*Task description:* Give the stretch of lines from the one containing "coordinates (1130, 276)." through the one containing "coordinates (20, 596)." as a Markdown table with the columns Row and Line, with blank lines omitted.

*Records for this task:*

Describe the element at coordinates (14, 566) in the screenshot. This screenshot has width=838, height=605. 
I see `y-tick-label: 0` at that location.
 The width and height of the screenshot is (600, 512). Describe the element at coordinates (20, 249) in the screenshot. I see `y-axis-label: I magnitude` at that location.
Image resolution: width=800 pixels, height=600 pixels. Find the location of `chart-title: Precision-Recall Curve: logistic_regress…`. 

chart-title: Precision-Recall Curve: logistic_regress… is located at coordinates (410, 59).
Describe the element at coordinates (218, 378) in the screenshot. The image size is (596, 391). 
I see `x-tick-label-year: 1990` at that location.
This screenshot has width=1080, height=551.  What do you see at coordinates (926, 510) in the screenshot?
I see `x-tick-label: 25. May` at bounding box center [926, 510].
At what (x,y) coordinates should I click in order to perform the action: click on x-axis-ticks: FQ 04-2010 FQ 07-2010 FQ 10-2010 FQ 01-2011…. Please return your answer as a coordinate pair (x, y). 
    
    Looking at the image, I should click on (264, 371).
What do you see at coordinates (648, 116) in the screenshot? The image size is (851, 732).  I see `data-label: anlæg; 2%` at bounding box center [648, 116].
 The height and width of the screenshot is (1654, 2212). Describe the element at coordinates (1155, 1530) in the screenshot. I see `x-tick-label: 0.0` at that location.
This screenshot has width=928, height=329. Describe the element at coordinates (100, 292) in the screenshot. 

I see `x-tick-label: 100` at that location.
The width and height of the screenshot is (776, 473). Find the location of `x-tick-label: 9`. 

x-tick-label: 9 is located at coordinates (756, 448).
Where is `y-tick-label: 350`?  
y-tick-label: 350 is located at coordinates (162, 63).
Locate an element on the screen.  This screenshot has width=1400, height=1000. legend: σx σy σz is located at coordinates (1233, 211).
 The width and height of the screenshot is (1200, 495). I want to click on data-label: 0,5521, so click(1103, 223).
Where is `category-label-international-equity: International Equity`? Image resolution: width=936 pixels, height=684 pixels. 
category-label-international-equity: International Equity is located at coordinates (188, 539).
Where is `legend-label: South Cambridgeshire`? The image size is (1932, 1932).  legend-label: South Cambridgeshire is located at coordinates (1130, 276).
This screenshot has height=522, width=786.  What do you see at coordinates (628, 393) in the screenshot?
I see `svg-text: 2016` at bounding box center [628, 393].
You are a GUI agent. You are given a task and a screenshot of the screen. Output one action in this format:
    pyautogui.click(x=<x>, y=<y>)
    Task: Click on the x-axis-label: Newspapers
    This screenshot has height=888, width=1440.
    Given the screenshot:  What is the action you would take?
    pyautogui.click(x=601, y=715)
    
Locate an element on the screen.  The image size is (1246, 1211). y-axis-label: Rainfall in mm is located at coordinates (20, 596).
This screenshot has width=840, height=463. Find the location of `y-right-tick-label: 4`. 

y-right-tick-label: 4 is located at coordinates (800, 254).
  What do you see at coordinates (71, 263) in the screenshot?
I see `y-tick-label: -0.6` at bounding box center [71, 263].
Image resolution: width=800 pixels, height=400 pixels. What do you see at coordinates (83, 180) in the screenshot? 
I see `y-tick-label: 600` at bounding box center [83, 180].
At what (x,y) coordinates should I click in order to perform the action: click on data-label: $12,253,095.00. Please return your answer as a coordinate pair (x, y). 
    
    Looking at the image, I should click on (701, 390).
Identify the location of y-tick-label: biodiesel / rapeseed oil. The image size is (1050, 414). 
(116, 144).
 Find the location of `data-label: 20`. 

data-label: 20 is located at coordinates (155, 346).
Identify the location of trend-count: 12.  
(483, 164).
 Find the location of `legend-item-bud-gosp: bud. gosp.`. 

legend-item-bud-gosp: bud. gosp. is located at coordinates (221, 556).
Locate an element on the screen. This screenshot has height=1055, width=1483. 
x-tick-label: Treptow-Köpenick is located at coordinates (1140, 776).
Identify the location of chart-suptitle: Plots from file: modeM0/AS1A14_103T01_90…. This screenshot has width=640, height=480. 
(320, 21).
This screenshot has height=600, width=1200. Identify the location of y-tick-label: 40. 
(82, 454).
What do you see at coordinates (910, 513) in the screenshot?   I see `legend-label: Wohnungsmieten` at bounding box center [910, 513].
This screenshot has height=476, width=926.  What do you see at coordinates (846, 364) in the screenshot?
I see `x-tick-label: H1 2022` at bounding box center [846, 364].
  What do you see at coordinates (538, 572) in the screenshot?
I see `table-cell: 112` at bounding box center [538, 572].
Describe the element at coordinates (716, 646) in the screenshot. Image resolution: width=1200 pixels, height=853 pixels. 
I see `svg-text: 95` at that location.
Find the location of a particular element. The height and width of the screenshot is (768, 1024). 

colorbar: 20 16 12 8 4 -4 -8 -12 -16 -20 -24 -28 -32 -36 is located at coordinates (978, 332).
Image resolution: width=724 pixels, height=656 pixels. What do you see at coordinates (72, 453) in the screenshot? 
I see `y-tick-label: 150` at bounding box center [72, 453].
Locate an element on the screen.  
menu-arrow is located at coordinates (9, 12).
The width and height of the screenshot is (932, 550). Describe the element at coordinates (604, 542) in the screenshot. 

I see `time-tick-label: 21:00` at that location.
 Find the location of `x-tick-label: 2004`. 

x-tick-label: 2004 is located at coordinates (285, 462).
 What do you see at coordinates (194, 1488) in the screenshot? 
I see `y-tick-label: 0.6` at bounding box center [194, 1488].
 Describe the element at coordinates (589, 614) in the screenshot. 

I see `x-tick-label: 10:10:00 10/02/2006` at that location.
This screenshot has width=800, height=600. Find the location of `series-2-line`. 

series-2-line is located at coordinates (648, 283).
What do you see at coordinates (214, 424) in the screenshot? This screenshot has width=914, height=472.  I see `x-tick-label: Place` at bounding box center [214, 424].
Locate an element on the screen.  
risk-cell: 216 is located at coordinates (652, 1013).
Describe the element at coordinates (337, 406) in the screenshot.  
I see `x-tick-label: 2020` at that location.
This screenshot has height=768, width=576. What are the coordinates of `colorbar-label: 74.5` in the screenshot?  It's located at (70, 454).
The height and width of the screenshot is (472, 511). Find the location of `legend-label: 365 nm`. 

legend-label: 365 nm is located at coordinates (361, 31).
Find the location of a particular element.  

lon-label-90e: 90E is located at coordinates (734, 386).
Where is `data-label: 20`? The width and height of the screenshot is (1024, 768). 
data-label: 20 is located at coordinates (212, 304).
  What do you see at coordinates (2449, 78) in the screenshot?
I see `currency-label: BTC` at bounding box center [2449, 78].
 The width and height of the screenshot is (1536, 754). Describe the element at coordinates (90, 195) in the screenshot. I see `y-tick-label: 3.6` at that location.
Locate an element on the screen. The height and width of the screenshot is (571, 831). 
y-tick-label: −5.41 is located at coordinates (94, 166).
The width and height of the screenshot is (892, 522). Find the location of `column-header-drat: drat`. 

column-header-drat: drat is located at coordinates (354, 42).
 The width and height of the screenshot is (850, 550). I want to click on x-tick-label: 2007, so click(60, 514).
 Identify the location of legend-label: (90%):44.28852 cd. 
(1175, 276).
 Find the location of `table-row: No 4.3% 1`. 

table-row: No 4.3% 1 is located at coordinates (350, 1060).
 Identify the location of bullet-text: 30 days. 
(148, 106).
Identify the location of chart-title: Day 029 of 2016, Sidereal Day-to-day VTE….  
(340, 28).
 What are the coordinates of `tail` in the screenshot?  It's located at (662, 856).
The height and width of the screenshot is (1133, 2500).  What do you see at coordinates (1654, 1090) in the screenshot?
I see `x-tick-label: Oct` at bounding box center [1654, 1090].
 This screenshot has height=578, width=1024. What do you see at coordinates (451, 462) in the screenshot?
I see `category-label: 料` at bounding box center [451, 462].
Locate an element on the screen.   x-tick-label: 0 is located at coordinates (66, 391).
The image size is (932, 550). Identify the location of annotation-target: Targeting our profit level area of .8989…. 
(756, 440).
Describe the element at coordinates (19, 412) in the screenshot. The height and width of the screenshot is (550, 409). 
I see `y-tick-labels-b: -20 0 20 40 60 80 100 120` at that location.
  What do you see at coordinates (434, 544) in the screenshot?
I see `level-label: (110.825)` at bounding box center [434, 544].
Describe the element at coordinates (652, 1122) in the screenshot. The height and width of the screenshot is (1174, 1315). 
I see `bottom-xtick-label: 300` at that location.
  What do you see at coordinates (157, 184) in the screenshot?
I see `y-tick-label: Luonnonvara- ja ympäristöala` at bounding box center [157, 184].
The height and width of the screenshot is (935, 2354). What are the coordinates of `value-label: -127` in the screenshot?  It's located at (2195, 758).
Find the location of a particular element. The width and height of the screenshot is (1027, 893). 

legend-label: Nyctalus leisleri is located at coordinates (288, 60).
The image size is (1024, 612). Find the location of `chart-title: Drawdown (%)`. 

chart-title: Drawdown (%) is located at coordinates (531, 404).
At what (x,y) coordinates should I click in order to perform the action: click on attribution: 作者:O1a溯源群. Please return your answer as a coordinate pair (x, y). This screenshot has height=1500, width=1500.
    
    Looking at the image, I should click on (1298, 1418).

*Exercise output:*
| Row | Line |
|---|---|
| 1 | Where is `legend-label: South Cambridgeshire`? The image size is (1932, 1932).  legend-label: South Cambridgeshire is located at coordinates (1130, 276). |
| 2 | This screenshot has height=522, width=786.  What do you see at coordinates (628, 393) in the screenshot? |
| 3 | I see `svg-text: 2016` at bounding box center [628, 393]. |
| 4 | You are a GUI agent. You are given a task and a screenshot of the screen. Output one action in this format: |
| 5 |     pyautogui.click(x=<x>, y=<y>) |
| 6 |     Task: Click on the x-axis-label: Newspapers |
| 7 |     This screenshot has height=888, width=1440. |
| 8 |     Given the screenshot:  What is the action you would take? |
| 9 |     pyautogui.click(x=601, y=715) |
| 10 | Locate an element on the screen.  The image size is (1246, 1211). y-axis-label: Rainfall in mm is located at coordinates (20, 596). |